先進国株式・新興国株式の違いも理解しておこう
インデックスファンドには、次のような種類もあります。
・先進国株式型
→ アメリカ中心(世界最大の経済大国)
・新興国株式型
→ 中国を中心とした成長国
分散投資の観点では、
経済規模1位のアメリカと2位の中国、
両方に投資しておく考え方も合理的です。
オールカントリーは、この2つをまとめてカバーできるため、
「迷ったら選ばれやすい」ファンドと言えます。
投資信託選びで一番大切なこと
投資信託選びで最も大切なのは、
商品名ではなく「自分に合っているかどうか」です。
・投資の目的
・投資期間
・リスク許容度
・人生設計
これらを整理することで、
自然と選ぶべき投資信託は絞られてきます。
「何を選べばいいか分からない」
「今の選択が正しいか不安」
そう感じた時は、
第三者の視点で整理することが、失敗を防ぐ近道です。
投資信託を始める前の【初心者チェックリスト】
STEP1|投資を始める前の準備チェック(超重要)
☐ 投資の目的が言語化できている
(老後資金/教育資金/将来のゆとり資金 など)

--- 掲載一覧 ---
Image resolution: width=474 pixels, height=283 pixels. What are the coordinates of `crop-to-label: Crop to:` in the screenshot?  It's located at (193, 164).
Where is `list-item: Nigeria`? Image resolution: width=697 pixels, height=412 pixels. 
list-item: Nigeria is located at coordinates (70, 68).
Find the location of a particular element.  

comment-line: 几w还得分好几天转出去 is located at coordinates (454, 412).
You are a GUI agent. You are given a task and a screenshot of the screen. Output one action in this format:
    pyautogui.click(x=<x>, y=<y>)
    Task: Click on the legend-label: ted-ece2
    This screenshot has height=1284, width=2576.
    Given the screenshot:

--- やること ---
投資信託の選び方を述べた文章を、最後に示された行の後から書き継げ。 一覧は使わなくてよい。

--- 解答 ---
☐ 投資する期間をイメージできている
(10年以上の長期か/5年以内の中期か)
☐ 生活費・緊急資金(目安:生活費6か月分)は確保している
☐ 値下がりした時に「どの程度なら耐えられるか」考えたことがある
☐ 余裕資金で投資することを理解している
STEP2|NISA・iDeCo制度理解チェック
☐ NISAとiDeCoの違いを説明できる
(引き出せる/引き出せない、節税メリットの違い)
☐ NISAは「途中で売却できる」ことを理解している
☐ iDeCoは「原則60歳まで引き出せない」ことを理解している
☐ 税制メリットだけで商品を選んでいない
☐ 自分に合う制度(NISA/iDeCo/併用)を把握している
STEP3|投資信託選びの基本チェック
☐ ローリスク/ミドルリスク/ハイリスクのどれかを選べている
☐ 債券型・株式型・バランス型の違いを理解している
☐ 「おすすめランキング」だけで選んでいない
☐ 自分の年齢・収入・家族構成を考慮している
☐ 1本のファンドですべてを決めようとしていない
STEP4|目論見書チェック(最低限ここだけ)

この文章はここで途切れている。